Nicolas de Pape - 22 mai 2017

Il s'agit essentiellement de prestation non-conformes et un chouia de surconsommation (12.000 euros). La fraude concerne donc 14,45% du total des contrôles menés. 35% proviennent d'un remboursement "volontaire" dans les cas de fraude et 95% dans les cas de non-fraudes.

34 infirmières à domicile sont bonnes pour 39% du nombre de dossiers de fraude (1,8 million d'euros). Les médecins spécialistes arrivent avec 9 dossiers en deuxième position essentiellement pour prestations non-conformes.

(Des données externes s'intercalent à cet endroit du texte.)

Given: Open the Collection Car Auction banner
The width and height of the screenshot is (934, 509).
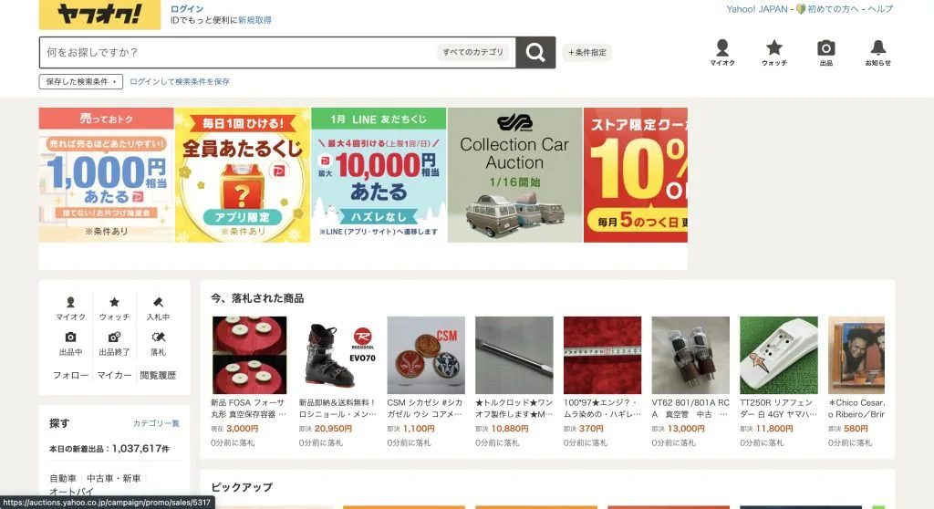Looking at the screenshot, I should (514, 174).
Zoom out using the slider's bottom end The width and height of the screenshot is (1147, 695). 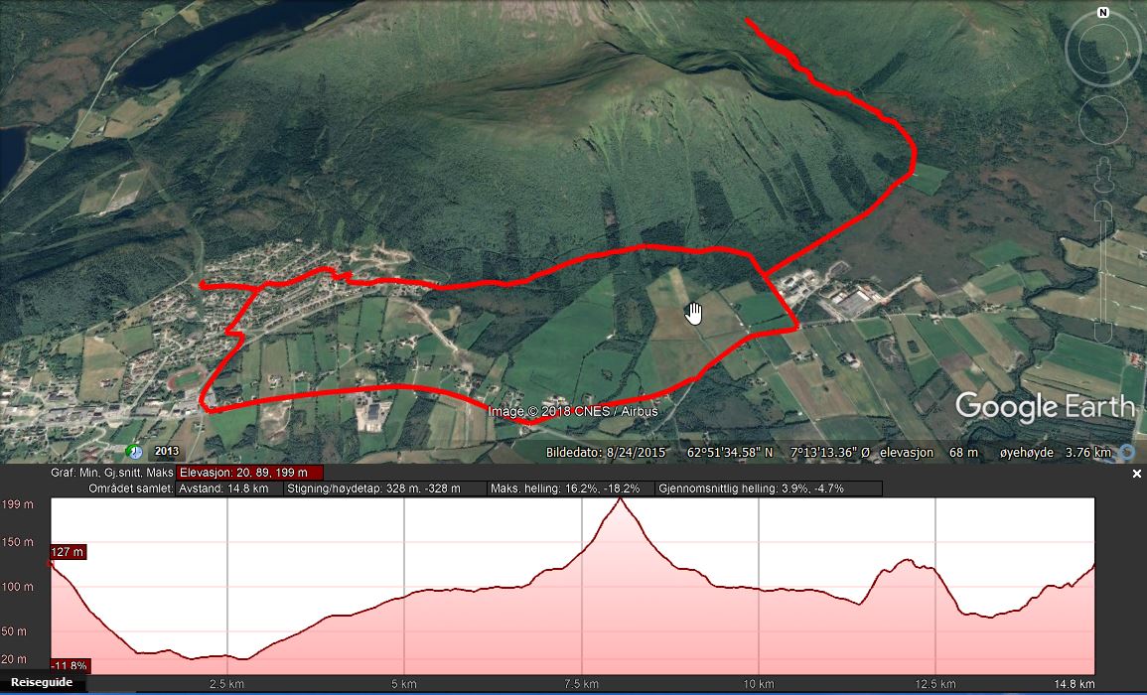pyautogui.click(x=1103, y=333)
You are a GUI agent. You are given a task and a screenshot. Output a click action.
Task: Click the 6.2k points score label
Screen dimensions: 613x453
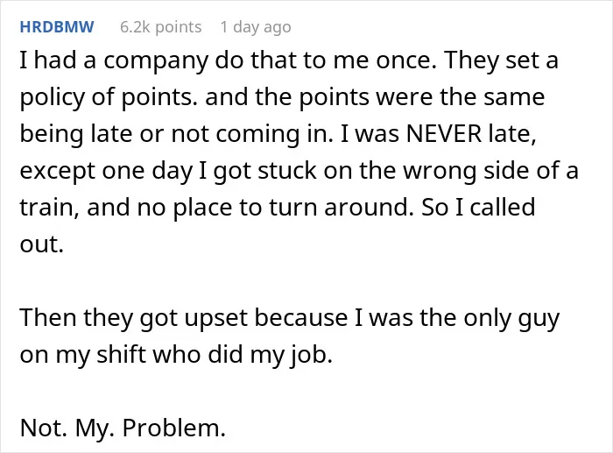(160, 27)
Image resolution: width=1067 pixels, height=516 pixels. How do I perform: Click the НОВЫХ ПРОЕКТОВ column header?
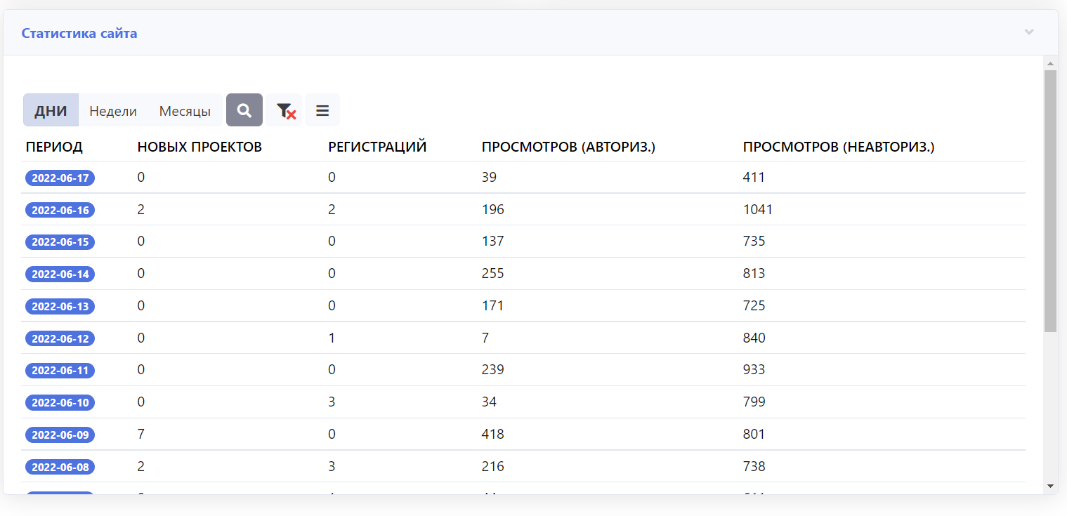199,147
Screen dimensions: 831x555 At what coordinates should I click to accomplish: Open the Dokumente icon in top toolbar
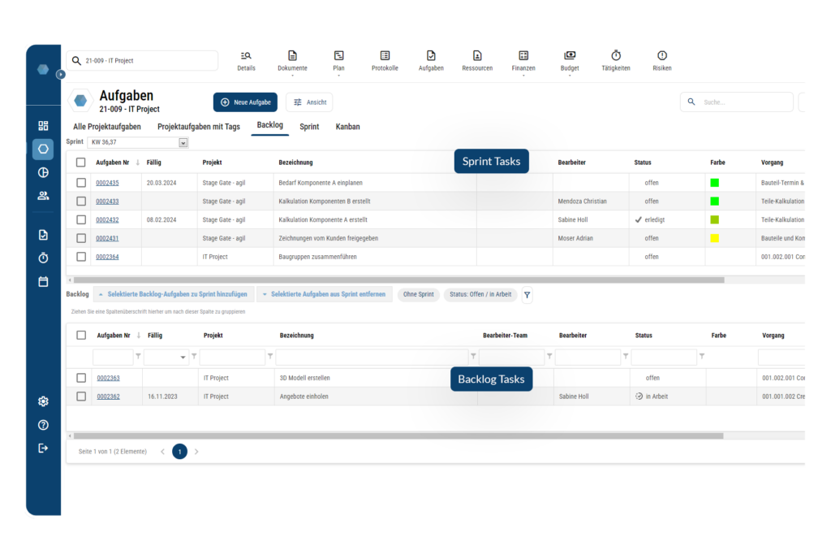[x=292, y=55]
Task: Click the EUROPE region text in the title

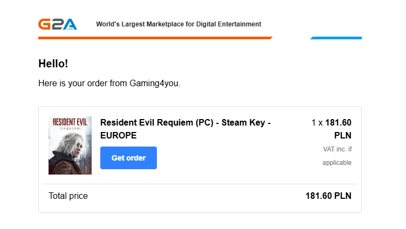Action: click(119, 136)
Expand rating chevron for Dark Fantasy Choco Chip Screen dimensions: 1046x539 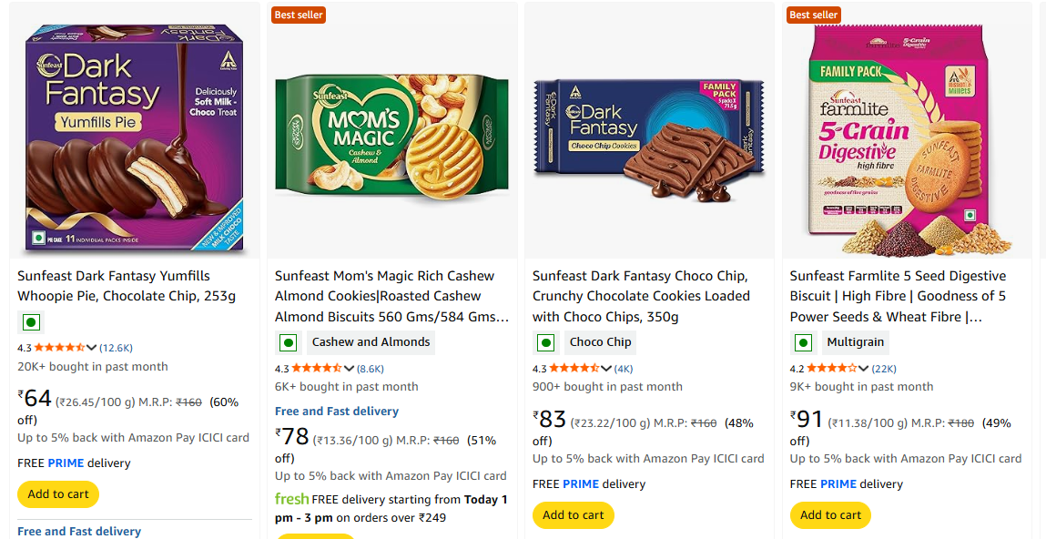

Deux bandagistes ont été pris la main dans le sac pour un montant total de 618.426 euros essentiellement aussi pour des prestations non-conformes.

Les patients fraudent aussi mais le SECM n'en a pincé que 20 pour des montants modestes, au total 60.000 euros (soit 3.000 euros par personne).

Les contrevenants s'exposent à la privation des remboursements pour une période maximale de 12 mois via le règlement du tiers-payant. En 2016, cette sanction a été appliquée à 5 contrevenants dont 4 groupes d'infirmières à domicile.

Les professionnels de la santé qui fraudent s'exposent également à des amendes représentant 200% des montants concernés. Dans des cas extrêmes, ils peuvent être suspendus ou purger une peine de prison.

Même si le Service d'évaluation et de contrôle médicaux de l'Inami ne confond qu'une partie des fraudeurs, ces 5 millions représentent une paille par rapport au budget des soins de santé (23,617 milliards d'euros en 2016).